## EXERCISE DIRECTIONS
Where a picture appears, leave it out, and transcribe all the lines below exactly.

## DATA SUPPLIED
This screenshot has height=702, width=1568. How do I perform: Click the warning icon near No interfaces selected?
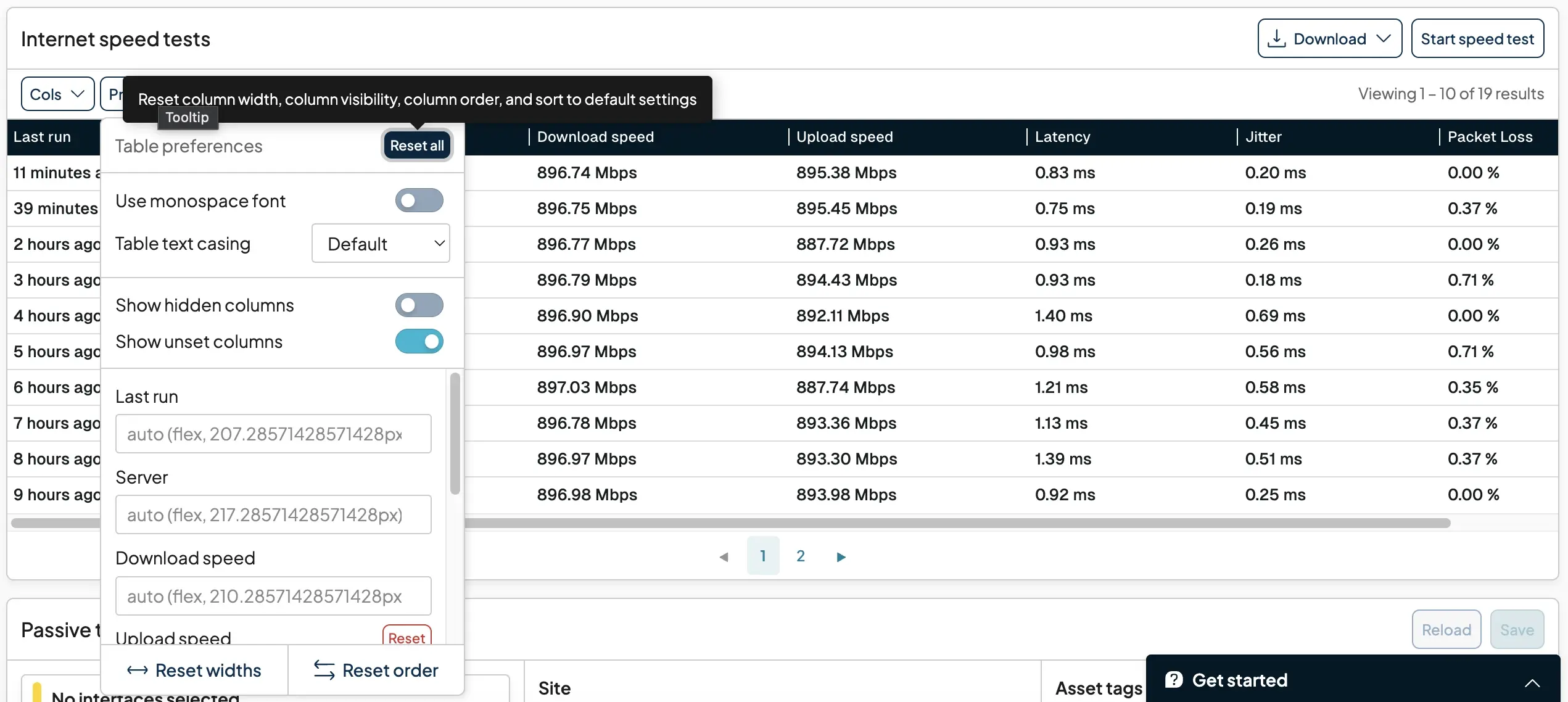coord(35,691)

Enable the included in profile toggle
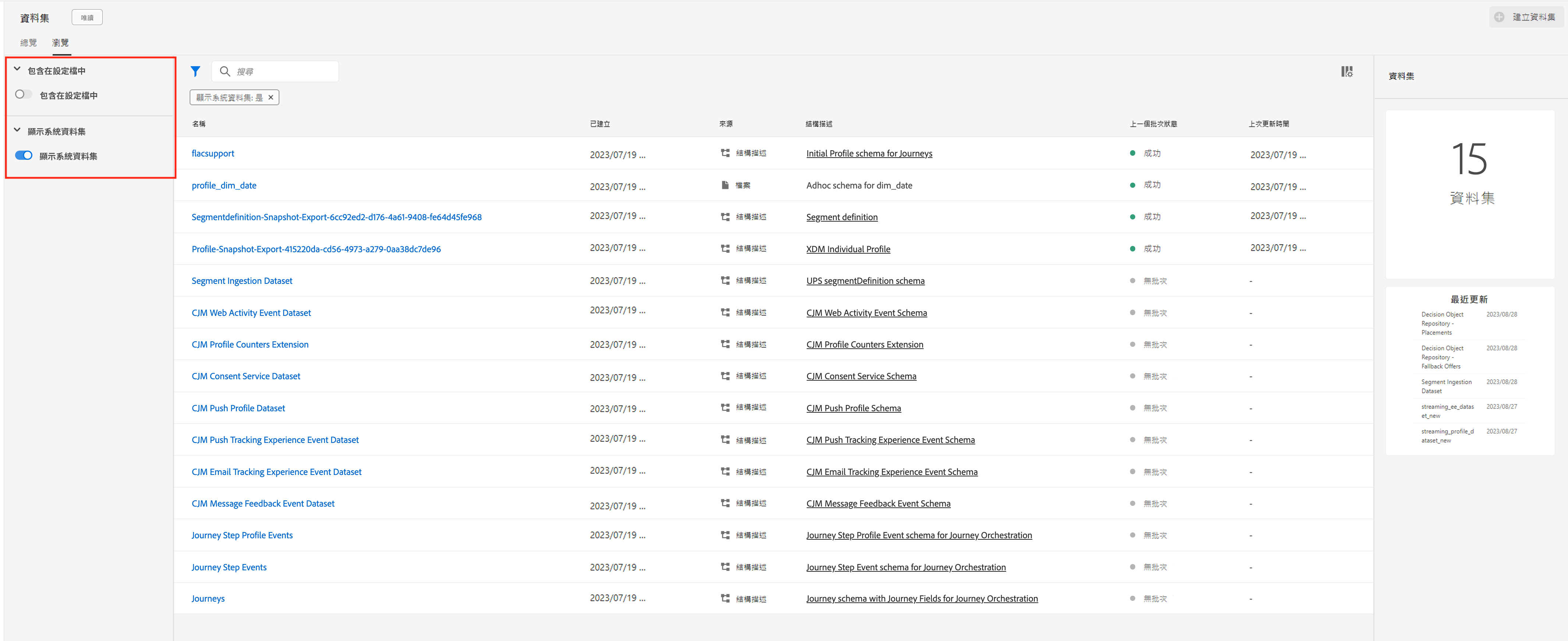pos(23,95)
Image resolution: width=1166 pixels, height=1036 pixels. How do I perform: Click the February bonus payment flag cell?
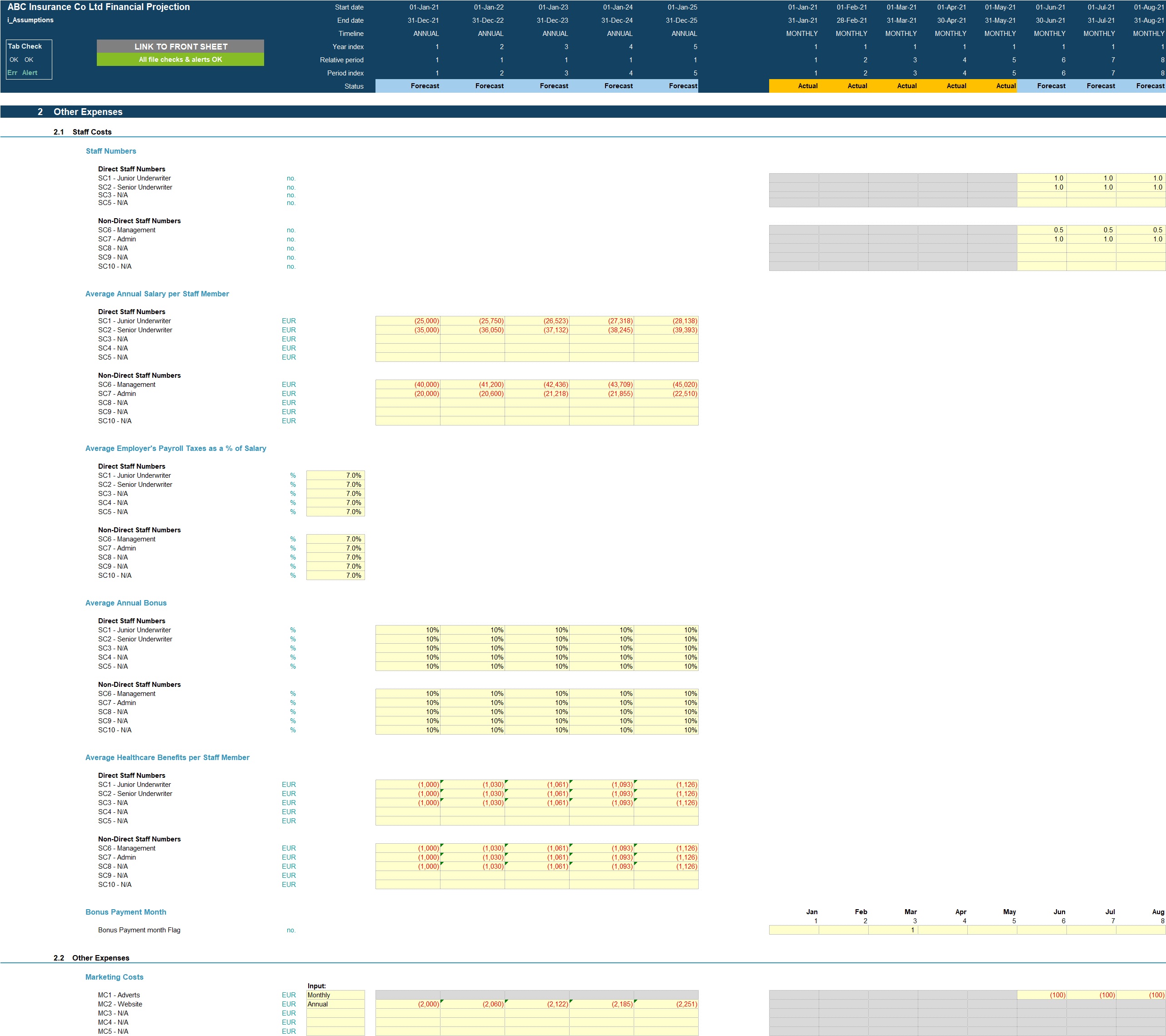click(x=843, y=930)
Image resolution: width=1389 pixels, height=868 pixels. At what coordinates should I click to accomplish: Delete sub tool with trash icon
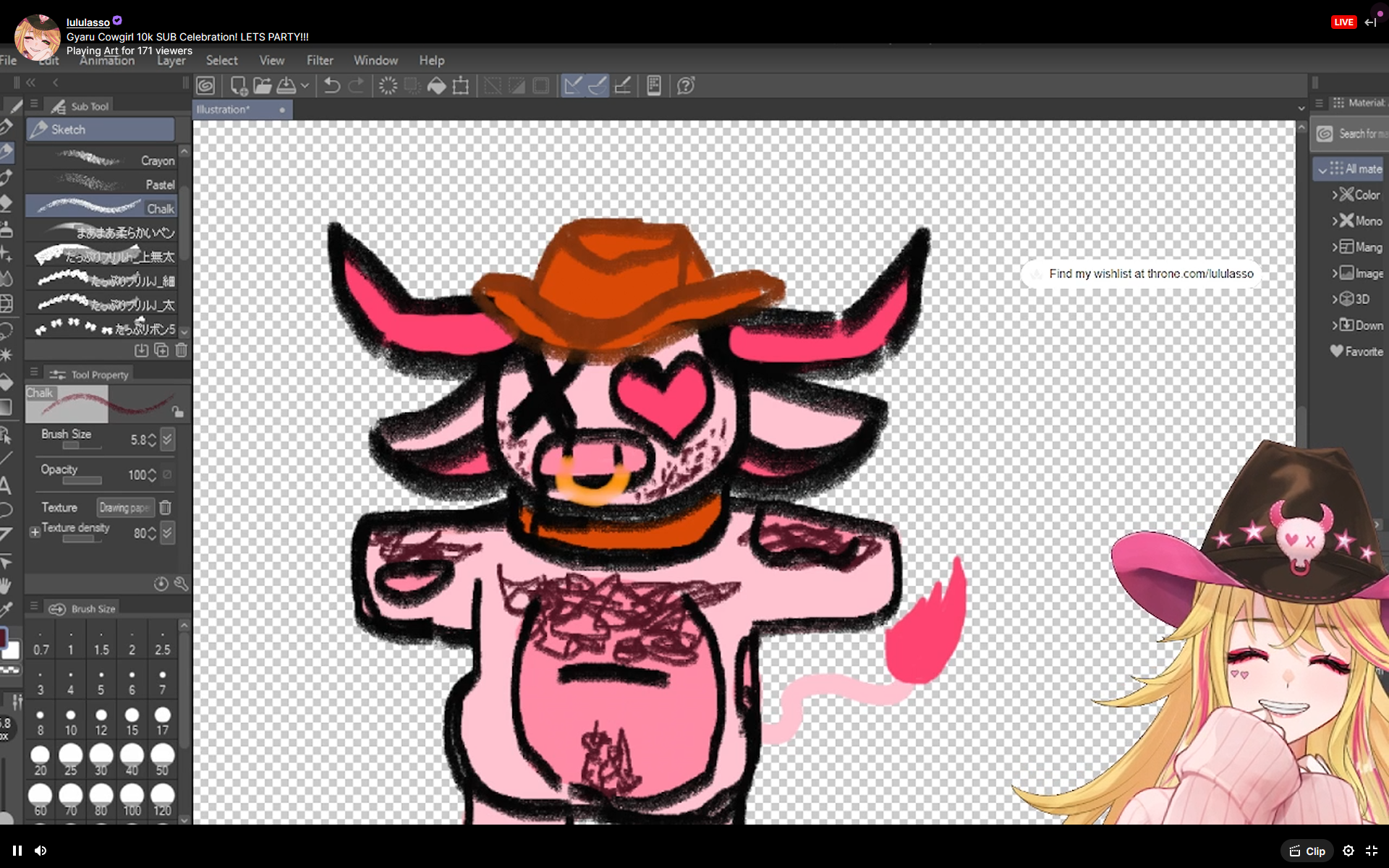[181, 350]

## RESULT FOR THIS TASK
This screenshot has height=702, width=1568. How do I perform: Click the warning icon near No interfaces selected?
coord(35,691)

Enable the included in profile toggle
pos(23,95)
Image resolution: width=1166 pixels, height=1036 pixels. How do I perform: Click the February bonus payment flag cell?
click(x=843, y=930)
Image resolution: width=1389 pixels, height=868 pixels. At what coordinates should I click to accomplish: Delete sub tool with trash icon
[181, 350]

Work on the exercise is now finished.